Republicans support requiring a piece of government-issued photo identification to vote because they say it would deter fraud, while Democrats oppose it because such laws make it more difficult for minorities, students, seniors and the disabled to cast a ballot.

Fiore rejected that criticism at the hearing.

"We're in 2015 and we have a black president, in case anyone didn't notice," Fiore said. "So the color and the race issue, I think it's time that we put that to rest."

She referred to her colleague Democratic Assemblyman Harvey Munford as "colored," rather than the preferred term "person of color."

"I can tell you the great respect I have for my peer for being the first colored man to graduate his college," she said.

Fiore also asked the Nevada director of the NAACP National Voter Fund "at what point do we stop using the race card to argue points?"

"This voter ID is for everybody, I think it's quite suppressive when you use the racial card as an opposition," she said.

Though there was no evidence of actual voter fraud in Nevada presented at the hearing, former Republican Assemblywoman Sharron Angle, who lost the 2010 U.S. Senate race to Democratic Senate Minority Leader Harry Reid, testified that "we do have a voter impersonation problem across the country," according to the Las Vegas Review-Journal.

When Angle was asked where her evidence of nationwide fraud derived, she said, "I do not have any examples that I know of," the Review-Journal reported.

After Republicans took full control of the state's government for the first time since 1929, they said that one of their first priorities would be passing voter ID legislation. Nevada's Republican Gov. Brian Sandoval has previously said that he supports such laws, so any bill that is passed out of the legislature would likely be signed were it to reach his desk.

On Thursday, Sandoval's office told The Huffington Post that it was "premature" to say that he was likely to sign the voter identification legislation moving through the legislature.

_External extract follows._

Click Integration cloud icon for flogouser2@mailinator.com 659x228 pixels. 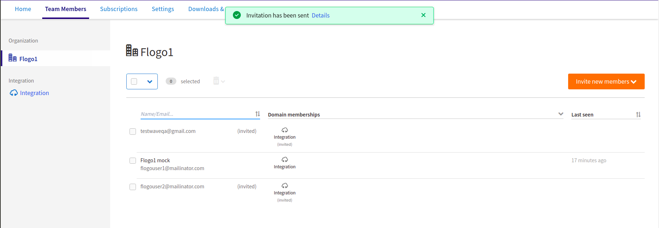[285, 186]
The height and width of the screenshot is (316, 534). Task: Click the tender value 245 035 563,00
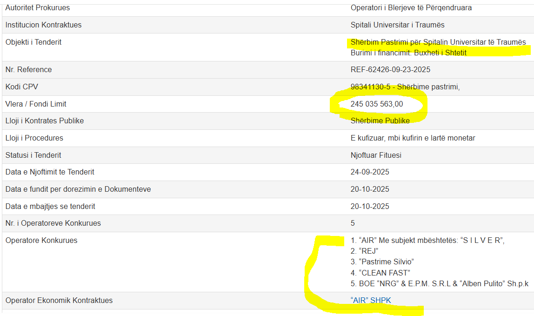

“Protecting the integrity of the electoral process is of the utmost importance," spokeswoman Mari N. St. Martin said. "As with all legislation, the Governor will closely monitor any proposed bills as they move through the Legislature. However, it would be premature to comment on this specific bill at this early stage. If this bill reaches his desk, then the Governor will give it a thorough review.”

On Friday, the Supreme Court is scheduled to consider whether to hear a challenge to Wisconsin’s voter ID law, which a federal appeals court upheld last fall. The Supreme Court previously issued a stay of that decision, preventing it from going into effect for November's midterm election.

This story has been updated to include comment from Sandoval's office.